技術領域

本發明屬于生物技術領域，具體地說，涉及一種挖掘真核生物基因轉錄調控組差異蛋白的方法。

背景技術

隨著人類基因組測序工作的基本完成，功能基因組學的研究更顯重要，而基因表達調控是功能基因組學的一個重要研究領域。（郭曉強，郭爭亮．真核生物轉錄機理的結構基礎．生物學通報，2006，41(11)：60-61）細胞基因的表達，即由DNA轉錄成RNA再翻譯成蛋白質的過程，是受到嚴格的調節控制的。在細胞的生長、發育和分化過程中，遺傳信息的表達可按一定時間程序發生變化，而且隨著細胞內外環境條件的改變而加以調整，這就是時序調控和適應調控。其中，轉錄水平的調控是關鍵的環節，因為遺傳信息的表達首先涉及到的是轉錄過程。

轉錄調控主要發生在起始和終止階段。啟動子是轉錄起始的控制部位，它是指RNA聚合酶識別、結合和開始轉錄的一段DNA序列。RNA聚合酶起始轉錄需要的輔助因子（蛋白質）稱為轉錄因子，它的作用或是識別DNA的順式作用位點，或是識別其他因子，或是識別RNA聚合酶。
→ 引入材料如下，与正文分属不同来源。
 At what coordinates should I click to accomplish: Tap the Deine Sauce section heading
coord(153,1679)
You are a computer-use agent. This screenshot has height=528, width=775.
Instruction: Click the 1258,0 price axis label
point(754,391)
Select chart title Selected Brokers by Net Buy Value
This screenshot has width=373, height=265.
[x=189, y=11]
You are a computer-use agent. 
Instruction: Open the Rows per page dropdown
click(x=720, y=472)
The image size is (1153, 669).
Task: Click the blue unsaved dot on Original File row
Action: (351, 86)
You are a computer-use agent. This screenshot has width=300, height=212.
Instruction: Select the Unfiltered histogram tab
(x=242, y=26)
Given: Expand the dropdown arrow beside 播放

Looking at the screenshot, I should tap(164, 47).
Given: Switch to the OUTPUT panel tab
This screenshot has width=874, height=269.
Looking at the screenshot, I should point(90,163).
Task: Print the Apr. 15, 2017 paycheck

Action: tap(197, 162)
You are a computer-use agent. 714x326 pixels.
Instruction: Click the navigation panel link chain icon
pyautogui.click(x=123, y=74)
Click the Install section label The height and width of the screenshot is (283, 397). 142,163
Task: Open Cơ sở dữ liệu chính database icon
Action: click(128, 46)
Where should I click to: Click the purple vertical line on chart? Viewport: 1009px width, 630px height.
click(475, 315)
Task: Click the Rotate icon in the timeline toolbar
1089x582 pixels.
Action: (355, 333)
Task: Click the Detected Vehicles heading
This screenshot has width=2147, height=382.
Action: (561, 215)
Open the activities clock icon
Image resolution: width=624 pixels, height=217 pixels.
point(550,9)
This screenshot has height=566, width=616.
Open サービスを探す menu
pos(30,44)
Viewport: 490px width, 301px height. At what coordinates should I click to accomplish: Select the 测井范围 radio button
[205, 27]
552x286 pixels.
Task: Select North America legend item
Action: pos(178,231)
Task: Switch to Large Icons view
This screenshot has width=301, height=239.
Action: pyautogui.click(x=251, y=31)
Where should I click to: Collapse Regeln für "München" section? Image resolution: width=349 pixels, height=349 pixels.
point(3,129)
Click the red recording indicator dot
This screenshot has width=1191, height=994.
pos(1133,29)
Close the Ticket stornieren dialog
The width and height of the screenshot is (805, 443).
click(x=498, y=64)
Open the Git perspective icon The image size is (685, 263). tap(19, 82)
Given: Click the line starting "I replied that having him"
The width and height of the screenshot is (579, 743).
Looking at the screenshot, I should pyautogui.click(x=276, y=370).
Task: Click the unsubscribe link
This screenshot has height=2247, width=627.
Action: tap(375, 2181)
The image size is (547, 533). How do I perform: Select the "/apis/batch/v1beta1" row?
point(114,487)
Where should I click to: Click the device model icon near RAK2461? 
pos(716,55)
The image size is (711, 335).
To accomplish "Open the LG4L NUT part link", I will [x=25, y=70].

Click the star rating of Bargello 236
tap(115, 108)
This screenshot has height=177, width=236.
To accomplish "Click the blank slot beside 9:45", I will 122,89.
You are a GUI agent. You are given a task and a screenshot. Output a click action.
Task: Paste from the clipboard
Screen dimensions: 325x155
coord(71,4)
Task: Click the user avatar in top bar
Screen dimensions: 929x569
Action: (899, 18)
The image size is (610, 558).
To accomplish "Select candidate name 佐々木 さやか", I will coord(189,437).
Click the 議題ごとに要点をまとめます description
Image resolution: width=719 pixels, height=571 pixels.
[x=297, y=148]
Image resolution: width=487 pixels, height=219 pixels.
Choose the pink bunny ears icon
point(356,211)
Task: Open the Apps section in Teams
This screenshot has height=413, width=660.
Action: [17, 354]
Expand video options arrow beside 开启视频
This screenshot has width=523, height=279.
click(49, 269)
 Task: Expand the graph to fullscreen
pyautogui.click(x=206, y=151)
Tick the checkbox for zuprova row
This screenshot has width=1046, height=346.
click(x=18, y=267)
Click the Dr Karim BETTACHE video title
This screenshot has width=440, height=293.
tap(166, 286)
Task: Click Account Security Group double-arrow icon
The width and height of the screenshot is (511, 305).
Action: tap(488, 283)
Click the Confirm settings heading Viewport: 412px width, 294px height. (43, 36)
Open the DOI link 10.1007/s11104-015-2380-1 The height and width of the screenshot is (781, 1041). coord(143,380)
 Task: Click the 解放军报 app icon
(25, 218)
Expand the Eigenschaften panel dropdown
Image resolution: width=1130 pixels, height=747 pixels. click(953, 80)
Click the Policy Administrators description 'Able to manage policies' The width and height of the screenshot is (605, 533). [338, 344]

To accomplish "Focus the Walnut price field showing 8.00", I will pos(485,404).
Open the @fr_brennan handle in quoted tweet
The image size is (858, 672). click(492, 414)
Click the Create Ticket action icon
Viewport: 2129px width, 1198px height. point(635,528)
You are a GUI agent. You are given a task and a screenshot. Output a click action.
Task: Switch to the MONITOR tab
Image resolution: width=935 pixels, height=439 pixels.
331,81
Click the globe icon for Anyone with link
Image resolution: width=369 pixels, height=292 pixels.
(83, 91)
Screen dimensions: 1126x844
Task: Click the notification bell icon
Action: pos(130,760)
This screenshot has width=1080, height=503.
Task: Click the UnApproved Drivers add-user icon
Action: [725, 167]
實際上，基因表達調控是細胞對外部或內部刺激發生應答的方式，涉及基因組DNA和一系列結合蛋白的相互作用。不同生理條件下特異性的基因轉錄調控依賴于不同的反式作用因子與順式作用元件的特異性結合。因此，深入研究基因表達調控的分子機制，必須要研究DNA-蛋白質的相互作用，即需要明確哪些轉錄因子與哪些基因的轉錄調控區域發生了特異性結合。（BrivanlouA?H，Damell?J?E?Jr．Signaltransduction?and?the?control?of?gene?expression．Science，2002，295(5556)：813-818）建立有效的研究方法可以大大促進該領域的研究。

蛋白分子與啟動子DNA的結合具有特異性，這是研究啟動子DNA結合蛋白的前提。目前研究DNA與蛋白相互作用的常見方法有DNaseI足紋法(DNaseI?footpriting)、酵母單雜交系統(Yeast?One-Hybrid?System)、凝膠阻滯試驗(gel?retardation?assay)等。但上述方法都有一定的局限性。DNaseI法只是針對某一特定蛋白與核酸互作，或是某一特定短核酸序列與蛋白互作的研究，因此獲得的只是某個單一的核酸片段或單一的蛋白；而酵母單雜交系統同樣是研究細胞內蛋白質與DNA的特定序列間的相互作用，但一次只能研究特定基因的一個啟動因子；而凝膠阻滯試驗則是一種定性研究蛋白與基因互作的方法，但無法確定具體的蛋白。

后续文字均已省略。